Figure 20.—Chebyshev's combination (about 1867) of Watt's and Evans' linkages to reduce errors inherent in each. Points C, C', and C" are fixed; A is the tracing point. From Oeuvres de P. L. Tchebychef (St. Petersburg, 1907, vol. 2, p. 93).
Figure 21.—Left: Chebyshev straight-line linkage, 1867; from A. B. Kempe, How to Draw a Straight Line (London, 1877, p. 11). Right: Chebyshev-Evans combination, 1867; from Oeuvres de P. L. Tchebychef (St. Petersburg, 1907, vol. 2, p. 94). Points C, C', and C" are fixed.
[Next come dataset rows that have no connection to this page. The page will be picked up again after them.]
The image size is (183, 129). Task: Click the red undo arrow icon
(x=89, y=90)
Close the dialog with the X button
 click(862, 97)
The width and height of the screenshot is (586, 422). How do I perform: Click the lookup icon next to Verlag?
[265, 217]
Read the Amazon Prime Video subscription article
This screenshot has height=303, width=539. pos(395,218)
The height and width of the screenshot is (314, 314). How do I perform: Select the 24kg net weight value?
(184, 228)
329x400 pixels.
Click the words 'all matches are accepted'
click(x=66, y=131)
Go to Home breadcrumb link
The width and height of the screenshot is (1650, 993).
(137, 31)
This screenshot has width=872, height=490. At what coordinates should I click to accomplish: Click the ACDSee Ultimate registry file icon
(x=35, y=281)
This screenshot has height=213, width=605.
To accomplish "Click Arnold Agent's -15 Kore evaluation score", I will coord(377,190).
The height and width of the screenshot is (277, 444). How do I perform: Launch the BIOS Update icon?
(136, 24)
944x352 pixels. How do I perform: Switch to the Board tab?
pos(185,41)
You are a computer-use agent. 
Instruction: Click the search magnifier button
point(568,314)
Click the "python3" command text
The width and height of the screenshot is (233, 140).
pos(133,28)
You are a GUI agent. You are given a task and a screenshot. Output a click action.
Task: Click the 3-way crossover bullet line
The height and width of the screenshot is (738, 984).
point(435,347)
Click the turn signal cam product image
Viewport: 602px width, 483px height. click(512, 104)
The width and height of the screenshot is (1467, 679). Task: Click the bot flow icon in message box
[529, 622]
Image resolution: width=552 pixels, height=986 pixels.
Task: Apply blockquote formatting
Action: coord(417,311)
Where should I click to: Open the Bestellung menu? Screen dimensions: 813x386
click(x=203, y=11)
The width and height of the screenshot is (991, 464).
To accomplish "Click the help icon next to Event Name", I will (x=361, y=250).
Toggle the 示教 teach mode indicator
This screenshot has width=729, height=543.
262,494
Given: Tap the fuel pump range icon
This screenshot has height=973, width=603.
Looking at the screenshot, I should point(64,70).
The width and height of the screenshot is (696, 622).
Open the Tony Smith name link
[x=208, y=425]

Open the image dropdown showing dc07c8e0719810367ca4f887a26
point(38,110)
A is the tracing point.
There is a persistent rumor that Professor Chebyshev sought to demonstrate the impossibility of constructing any linkage, regardless of the number of links, that would generate a straight line; but I have found only a dubious statement in the Grande Encyclopédie[40] of the late 19th century and a report of a conversation with the Russian by an Englishman, James Sylvester, to the effect that Chebyshev had "succeeded in proving the nonexistence of a five-bar link-work capable of producing a perfect parallel motion...."[41] Regardless of what tradition may have to say about what Chebyshev said, it is of course well known that Captain Peaucellier was the man who finally synthesized the exact straight-line mechanism that bears his name.
[ [40] La Grande Encyclopédie, Paris, 1886 ("Peaucellier").
[ [41] James Sylvester, "Recent Discoveries in Mechanical Conversion of Motion," Notices of the Proceedings of the Royal Institution of Great Britain, 1873-1875, vol. 7, p. 181. The fixed link was not counted by Sylvester; in modern parlance this would be a six-link mechanism.
Figure 22.—Peaucellier exact straight-line linkage, 1873. From A. B. Kempe, How to Draw a Straight Line (London, 1877, p. 12).
Figure 23.—Model of the Peaucellier "Compas Composé," deposited in Conservatoire National des Arts et Métiers, Paris, 1875. Photo courtesy of the Conservatoire.